このようにして得られたコグドVベルト(A)の発音性を評価した。ベルト発音試験では、ベルトクラッチ式CVTプーリ(アイドル状態 駆動:シャフトφ40 従動:巻掛径φ200)からなる2軸の横型走行試験機に前記ベルトを懸架し、室温雰囲気温度下、駆動プーリを800rpmで回転させて、ベルト発音性を評価した。尚、本試験では、ベルト底面が駆動シャフトに接触した状態で走行するように調整されてなる。発音性としては以下の5段階で評価した。発音レベル“5”が最も発音レベルが低い状態を示し、“3”以上を発音が気にならないレベルとして定義した。結果を表2に示す。
5:全く聞こえない。
4:聴診器で聞こえる。
3:微かに聞こえる。
2:聞こえる。
1:はっきりと聞こえる。
5:全く聞こえない。
4:聴診器で聞こえる。
3:微かに聞こえる。
2:聞こえる。
1:はっきりと聞こえる。
次に、コグドVベルト(B)のベルト底面の摩擦係数を測定した。底面摩擦係数試験では、前記ベルトを、案内ローラ(直径70mm)にVリブドベルトの巻き付け角度が45°となるように掛け、コグドVベルトの片一端に2.0kgのウェイトを垂下させ、他方一端を引張速度30mm/secの条件にて引張試験した際のベルト底面の摩擦係数を測定した。結果を表2に併記する。

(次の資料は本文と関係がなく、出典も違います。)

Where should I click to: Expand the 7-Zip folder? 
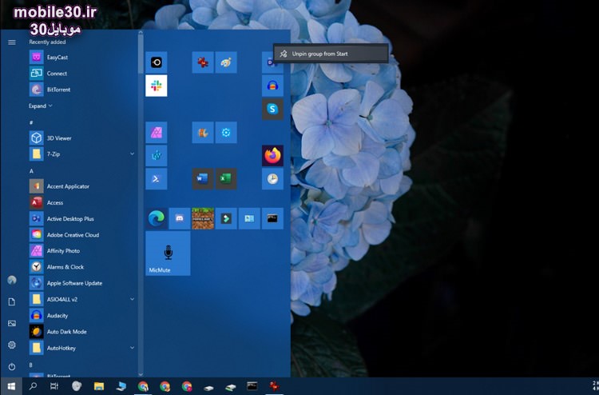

これらの結果、実施例は、底面となる帆布表面へのゴム滲み出しが改善されており、発音試験においても異音は殆どなく、また摩擦係数を低く維持したコグドVベルトとすることができた。更に導電性も良好であり、静電防止機能を具備できていることが判る。一方、ムーニー粘度が低い比較例1及び比較例3では、帆布表面へのゴム滲み出しが顕著であり、走行試験において異音の発生が確認されると共に、ベルト底面の摩擦係数が高いという不具合があった。あわせて導電性に乏しいことも知見された。またムーニー粘度が高い比較例2では、帆布へのコーチング処理を達成することができず、更に比較例4では、コーチング用ゴム組成物の混練自体が不可能であった。
本発明にかかるVベルトは自動車用あるいは一般産業用の駆動装置、変速装置などに装着することができる。
1 コグドVベルト
2 接着ゴム層
3 心線
4 ゴム付帆布
5 伸張ゴム層
6 帆布
7 圧縮ゴム層
8 コグ谷
9 コグ山
2 接着ゴム層
3 心線
4 ゴム付帆布
5 伸張ゴム層
6 帆布
7 圧縮ゴム層
8 コグ谷
9 コグ山
Claims (4)
- ベルト底面を帆布で構成したVベルトの製造方法であって、(1)帆布の片面を100°Cにおけるムーニー粘度が50〜80のゴム組成物にてコーチング処理する工程、(2)コーチング処理を施した面がベルト本体に貼着するように帆布を配置した未加硫ベルトスリーブを形成する工程、(3)未加硫ベルトスリーブを加硫して加硫ベルトスリーブを形成する工程、とを有することを特徴とするVベルトの製造方法。
- 前記ゴム組成物が、クロロプレンゴム100重量部に対してカーボンブラック30〜100重量部の割合で含有する請求項1記載のVベルトの製造方法。
- Vベルトが、コグドVベルトである請求項1又は2に記載のVベルトの製造方法。
- 請求項1〜3のいずれか1項により製造されたVベルト。